Exploring Right Responses
Finding the right response is all about using knowledge of our feelings to identify forward action. For example:
Anger can be a sign something needs to stop or change, or that a boundary has been crossed. After feeling it, once you have enough distance to ask what information your anger is telling you, you may find you have a good idea of what to do next.
Maybe you need to change something in your life so the thing making you angry is no longer a factor.
Maybe you need to ask for something different to hold your boundaries.
Maybe you need to say no instead of yes.
Maybe you need to shift your perspective or soften what you think someone else should be doing with their life.
Guilt is a sign you don’t like how you behaved. It’s not the same as shame, which has more to do with believe you are inherently bad.
If you feel guilt, appropriate responses might be apologizing, fixing what you can, and changing how you act next time.
It can also mean examining underlying causes of your behavior and seeing if there’s something you need to address.
Disappointment shows your needs or expectations went unmet.
This can be a sign you need to be more vocal, clearer or firmer
It might also be a chance to consider whether your expectations were truly necessary. (Be careful with this.

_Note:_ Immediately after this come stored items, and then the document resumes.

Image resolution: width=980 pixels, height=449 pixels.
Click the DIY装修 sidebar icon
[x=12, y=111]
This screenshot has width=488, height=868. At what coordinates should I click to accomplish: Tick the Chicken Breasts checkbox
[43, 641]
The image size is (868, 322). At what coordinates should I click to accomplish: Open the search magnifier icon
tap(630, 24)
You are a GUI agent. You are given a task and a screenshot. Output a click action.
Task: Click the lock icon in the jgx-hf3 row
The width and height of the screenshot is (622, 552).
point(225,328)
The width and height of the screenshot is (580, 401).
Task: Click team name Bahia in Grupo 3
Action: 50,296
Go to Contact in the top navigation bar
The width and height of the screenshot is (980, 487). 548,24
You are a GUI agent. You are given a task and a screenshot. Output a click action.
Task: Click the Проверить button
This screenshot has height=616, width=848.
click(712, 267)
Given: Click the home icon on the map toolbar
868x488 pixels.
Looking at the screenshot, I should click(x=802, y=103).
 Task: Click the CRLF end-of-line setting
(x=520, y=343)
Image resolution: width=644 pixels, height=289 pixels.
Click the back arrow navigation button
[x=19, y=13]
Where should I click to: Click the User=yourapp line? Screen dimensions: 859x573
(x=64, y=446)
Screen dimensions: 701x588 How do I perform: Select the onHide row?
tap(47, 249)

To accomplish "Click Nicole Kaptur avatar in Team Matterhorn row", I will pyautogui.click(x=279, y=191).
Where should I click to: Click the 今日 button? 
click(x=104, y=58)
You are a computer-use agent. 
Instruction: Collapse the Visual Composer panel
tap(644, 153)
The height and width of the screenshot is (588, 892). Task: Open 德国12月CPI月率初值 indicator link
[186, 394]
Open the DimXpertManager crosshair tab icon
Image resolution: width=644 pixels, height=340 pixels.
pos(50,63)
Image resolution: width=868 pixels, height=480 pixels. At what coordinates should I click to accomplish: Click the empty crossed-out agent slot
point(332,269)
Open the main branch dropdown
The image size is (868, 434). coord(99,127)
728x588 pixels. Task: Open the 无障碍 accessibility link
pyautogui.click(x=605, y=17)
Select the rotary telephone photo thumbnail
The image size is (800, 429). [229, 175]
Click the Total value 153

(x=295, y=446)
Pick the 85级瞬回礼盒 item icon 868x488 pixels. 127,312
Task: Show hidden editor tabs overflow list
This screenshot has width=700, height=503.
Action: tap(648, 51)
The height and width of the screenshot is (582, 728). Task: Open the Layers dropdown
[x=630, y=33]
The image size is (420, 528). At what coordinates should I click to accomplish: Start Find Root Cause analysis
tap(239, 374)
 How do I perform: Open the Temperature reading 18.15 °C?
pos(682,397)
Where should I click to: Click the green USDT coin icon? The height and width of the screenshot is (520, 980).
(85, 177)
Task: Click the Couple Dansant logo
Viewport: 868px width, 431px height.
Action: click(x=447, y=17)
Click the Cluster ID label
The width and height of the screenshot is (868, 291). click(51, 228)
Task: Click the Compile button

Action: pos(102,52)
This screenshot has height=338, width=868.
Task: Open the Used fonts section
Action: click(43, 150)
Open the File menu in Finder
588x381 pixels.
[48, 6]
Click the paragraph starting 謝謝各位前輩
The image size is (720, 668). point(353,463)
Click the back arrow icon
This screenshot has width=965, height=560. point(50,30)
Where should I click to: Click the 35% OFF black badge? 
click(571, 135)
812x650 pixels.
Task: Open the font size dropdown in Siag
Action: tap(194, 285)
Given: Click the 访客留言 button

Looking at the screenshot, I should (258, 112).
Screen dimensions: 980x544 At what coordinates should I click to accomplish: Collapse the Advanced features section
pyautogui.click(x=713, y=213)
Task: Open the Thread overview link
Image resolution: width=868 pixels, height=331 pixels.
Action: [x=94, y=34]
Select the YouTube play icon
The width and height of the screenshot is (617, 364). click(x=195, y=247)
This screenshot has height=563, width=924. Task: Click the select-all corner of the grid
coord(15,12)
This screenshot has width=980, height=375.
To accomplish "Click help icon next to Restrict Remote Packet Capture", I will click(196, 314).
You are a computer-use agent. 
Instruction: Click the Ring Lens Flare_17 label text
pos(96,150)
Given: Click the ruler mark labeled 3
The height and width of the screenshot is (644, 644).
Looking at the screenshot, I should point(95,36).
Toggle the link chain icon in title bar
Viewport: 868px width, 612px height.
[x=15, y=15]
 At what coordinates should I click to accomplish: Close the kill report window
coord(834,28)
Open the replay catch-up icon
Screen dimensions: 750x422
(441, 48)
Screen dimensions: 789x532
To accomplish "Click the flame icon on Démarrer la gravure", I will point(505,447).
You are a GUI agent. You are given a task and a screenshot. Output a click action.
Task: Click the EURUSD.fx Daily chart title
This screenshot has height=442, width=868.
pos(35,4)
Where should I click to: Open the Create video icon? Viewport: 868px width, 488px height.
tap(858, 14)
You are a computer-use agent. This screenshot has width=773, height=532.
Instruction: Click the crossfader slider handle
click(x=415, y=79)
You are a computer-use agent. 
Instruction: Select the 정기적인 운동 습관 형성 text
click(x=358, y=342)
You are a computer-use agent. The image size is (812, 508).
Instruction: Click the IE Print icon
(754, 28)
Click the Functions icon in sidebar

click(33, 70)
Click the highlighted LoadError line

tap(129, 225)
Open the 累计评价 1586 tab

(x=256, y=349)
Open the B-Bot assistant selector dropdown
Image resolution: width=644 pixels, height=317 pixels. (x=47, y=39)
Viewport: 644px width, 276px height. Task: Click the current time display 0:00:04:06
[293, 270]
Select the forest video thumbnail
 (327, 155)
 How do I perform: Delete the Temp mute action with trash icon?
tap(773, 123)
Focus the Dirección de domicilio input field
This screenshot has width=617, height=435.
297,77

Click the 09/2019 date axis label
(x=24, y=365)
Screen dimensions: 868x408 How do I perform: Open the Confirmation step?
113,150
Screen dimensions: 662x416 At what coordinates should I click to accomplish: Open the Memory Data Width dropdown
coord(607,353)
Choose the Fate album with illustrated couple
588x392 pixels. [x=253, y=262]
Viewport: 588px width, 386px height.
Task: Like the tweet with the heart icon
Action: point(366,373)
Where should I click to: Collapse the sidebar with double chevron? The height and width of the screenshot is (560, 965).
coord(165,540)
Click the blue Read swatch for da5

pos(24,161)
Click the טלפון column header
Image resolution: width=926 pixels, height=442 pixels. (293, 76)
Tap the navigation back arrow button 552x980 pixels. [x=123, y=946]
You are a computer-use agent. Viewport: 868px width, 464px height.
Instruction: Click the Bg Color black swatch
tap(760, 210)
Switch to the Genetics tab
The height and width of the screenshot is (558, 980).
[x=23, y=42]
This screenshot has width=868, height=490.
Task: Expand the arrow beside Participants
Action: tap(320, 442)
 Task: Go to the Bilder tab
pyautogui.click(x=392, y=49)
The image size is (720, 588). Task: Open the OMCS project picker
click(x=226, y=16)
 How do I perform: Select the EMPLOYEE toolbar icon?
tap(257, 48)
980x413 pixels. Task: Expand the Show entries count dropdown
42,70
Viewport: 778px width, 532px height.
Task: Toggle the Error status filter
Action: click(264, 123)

For instance, you might legitimately need a boost, so don’t go hard on yourself when you feel disappointed you didn’t have time for anything fun.)
Helplessness is an uncomfortable, out of control feeling that highlights a perceived lack of power. It comes up in moments when you don’t feel a sense of agency or an ability to affect your own outcomes.
It is a sign to take back your power!
This might mean speaking up, putting your foot down, finding an ally, seeking somewhere or someone safer, and thinking over the levers you have within your control that you might not have noticed.
Luckily, beyond this spitball approach, there are some great thought models and frameworks out there to help us through the process of identifying the right response to an emotion. We’ll talk more about those in upcoming posts.
For now, this new biological view on our difficult-to-feel feelings can give us enough distance from them to bounce back faster.
Relief!
We know all our feelings are natural.
We accept them as such.
We also know the physical sensation doesn’t have to last as long as we might fear. In fact it might not last long at all.
And we have a strategy for getting through it quicker: Accept + Emote + Let Go
So, this week I invite you to appreciate your emotions with fresh eyes. Have curiosity about your feelings and what they teach you. Gain empathy for yourself when having hard feels. And remember to appreciate that all feelings—both good and bad—mean you’re human and you’re still alive!
Now go forth and feel!
xx
-Marisol
I really appreciate this cycle because I consider myself a very thoughtful person, but I lose that when I feel an intense negative emotion. And in that instant, I think it's been replaced forever with the hard feeling.
But my 'feelings' and my 'thoughtfulness' do not fill up the same parts of me. I just need to give my hard feelings space and time before I can return to my more comfortable state to re-engage with my curious and thoughtful self.